PROBLEM STATEMENT: Leaving out all pictures, transcribe exactly the lines between the line with "Task: Click the First Name field label" and the last line of the records below, both included.

PROVIDED INFORMATION:
»»

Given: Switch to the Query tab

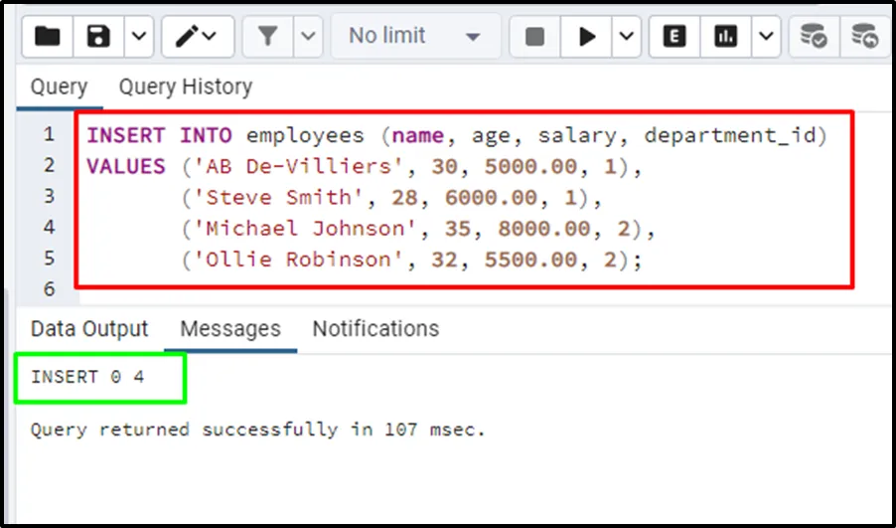Looking at the screenshot, I should tap(59, 87).
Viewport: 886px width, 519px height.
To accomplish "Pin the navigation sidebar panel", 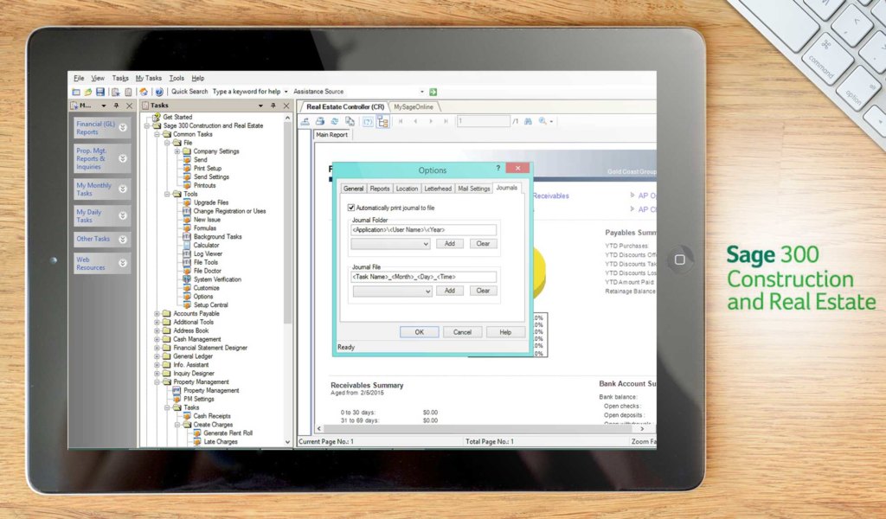I will [116, 105].
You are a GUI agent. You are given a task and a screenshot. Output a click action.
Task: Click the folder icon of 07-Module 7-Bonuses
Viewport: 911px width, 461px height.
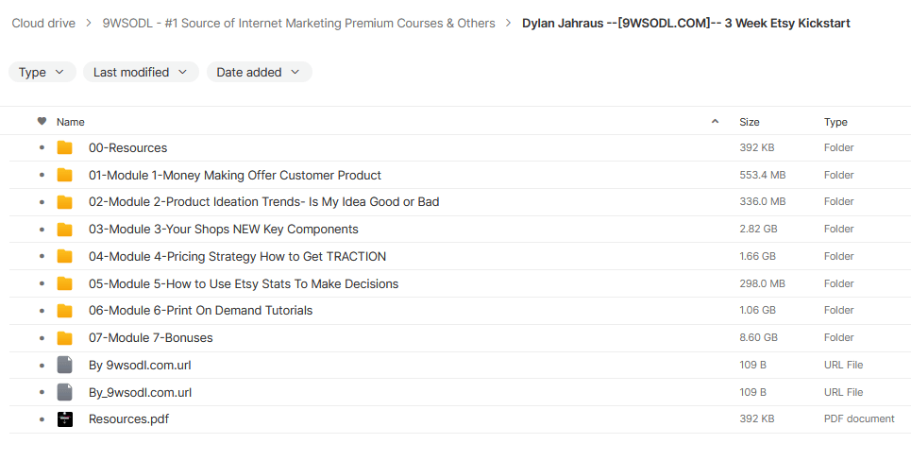pyautogui.click(x=64, y=338)
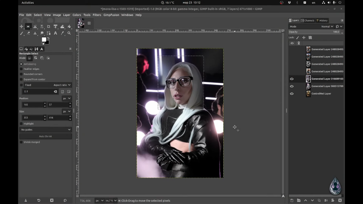The image size is (363, 204).
Task: Hide the ControlNet Layer with eye icon
Action: (292, 94)
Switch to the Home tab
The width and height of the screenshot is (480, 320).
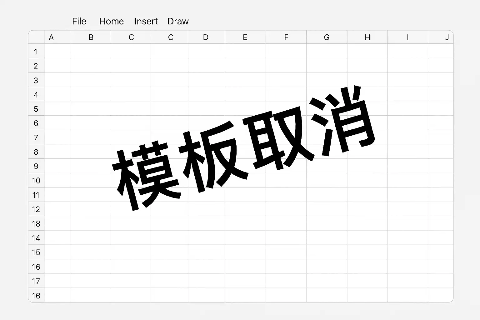112,21
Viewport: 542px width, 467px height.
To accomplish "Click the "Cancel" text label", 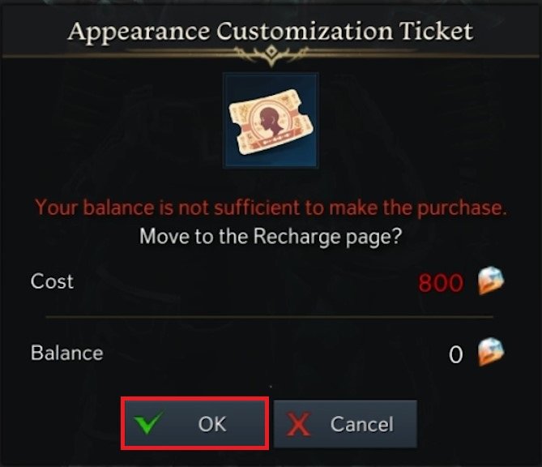I will pos(361,424).
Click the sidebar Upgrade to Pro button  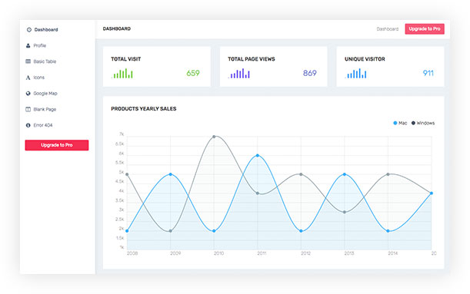[57, 145]
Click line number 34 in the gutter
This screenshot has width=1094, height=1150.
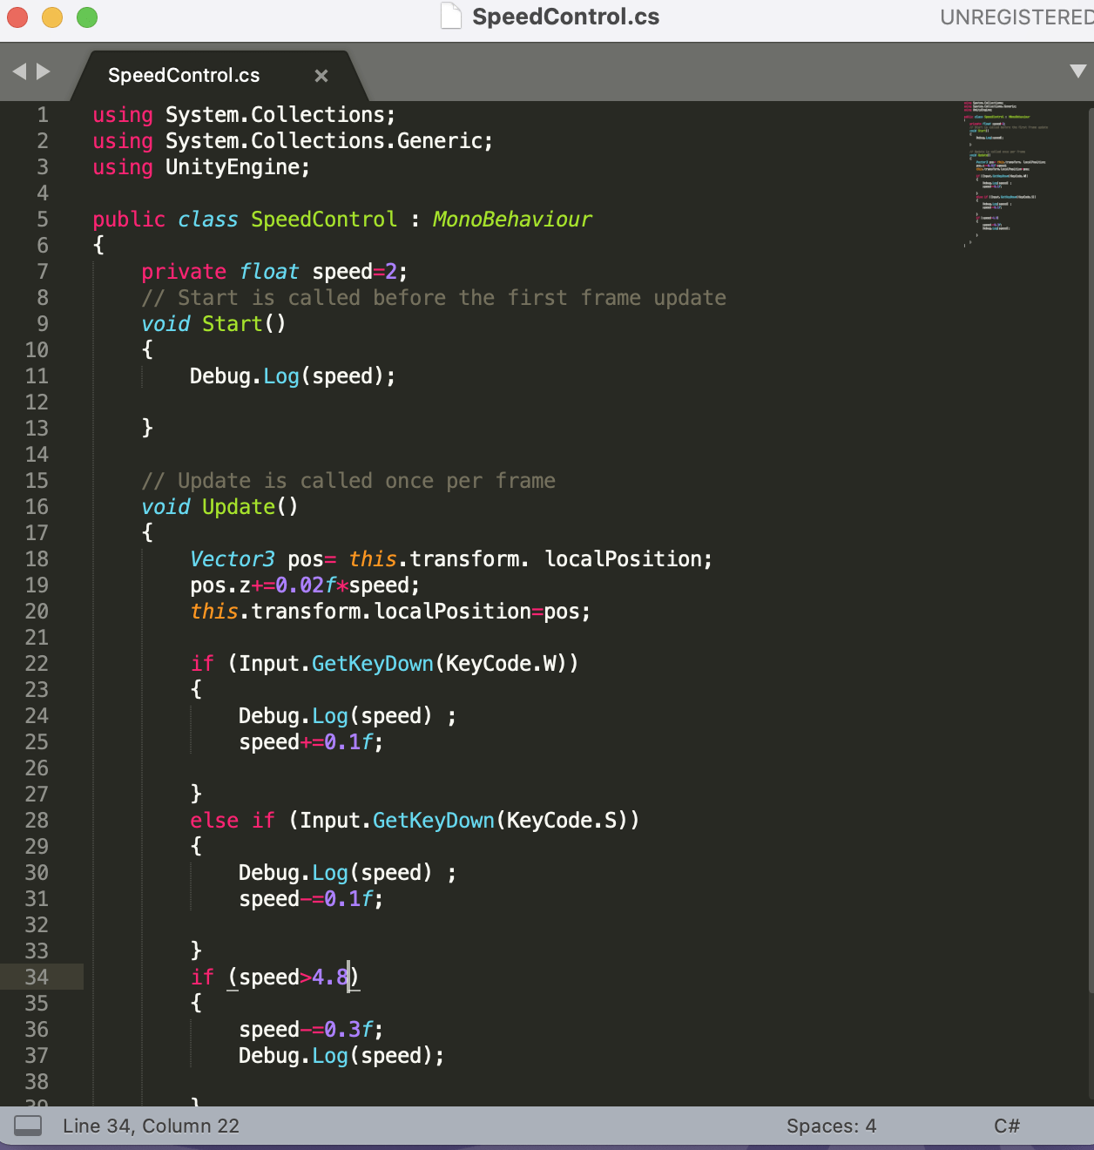pyautogui.click(x=37, y=978)
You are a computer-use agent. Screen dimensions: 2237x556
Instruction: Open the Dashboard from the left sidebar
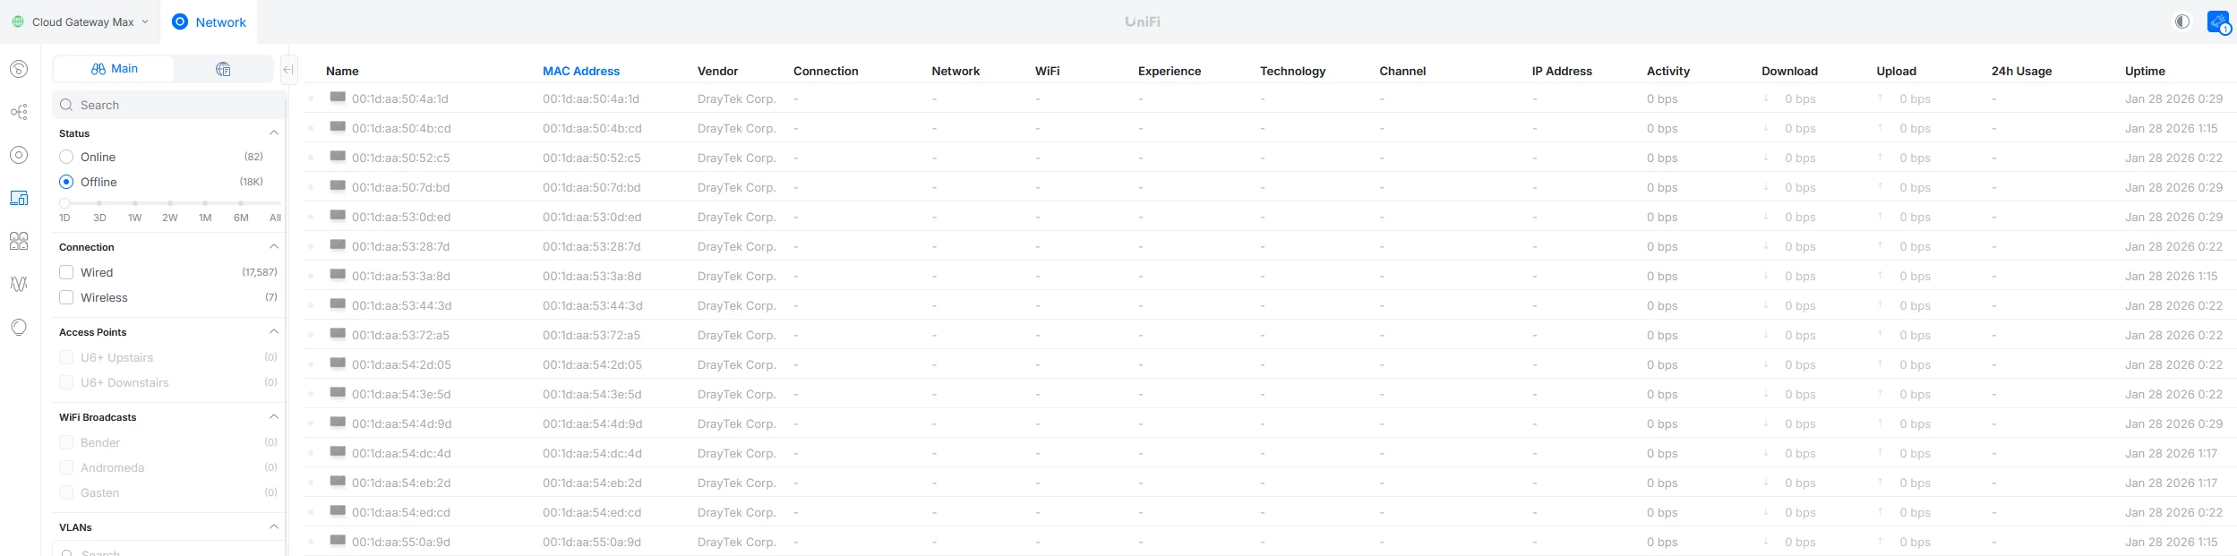click(x=18, y=67)
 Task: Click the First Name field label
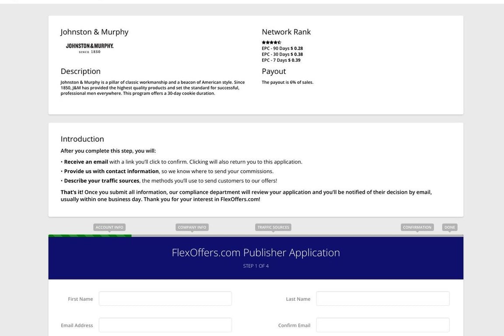point(81,299)
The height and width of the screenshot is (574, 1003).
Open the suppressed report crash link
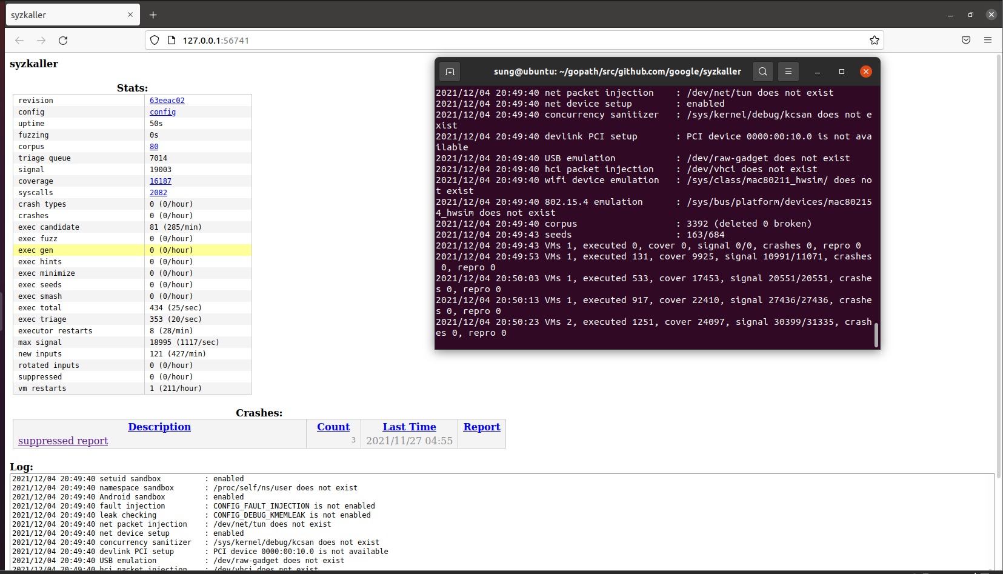point(63,441)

««

WRITTEN ANSWER:
 Task: Click the First Name field label
point(81,299)
The height and width of the screenshot is (574, 1003).
Open the suppressed report crash link
point(63,441)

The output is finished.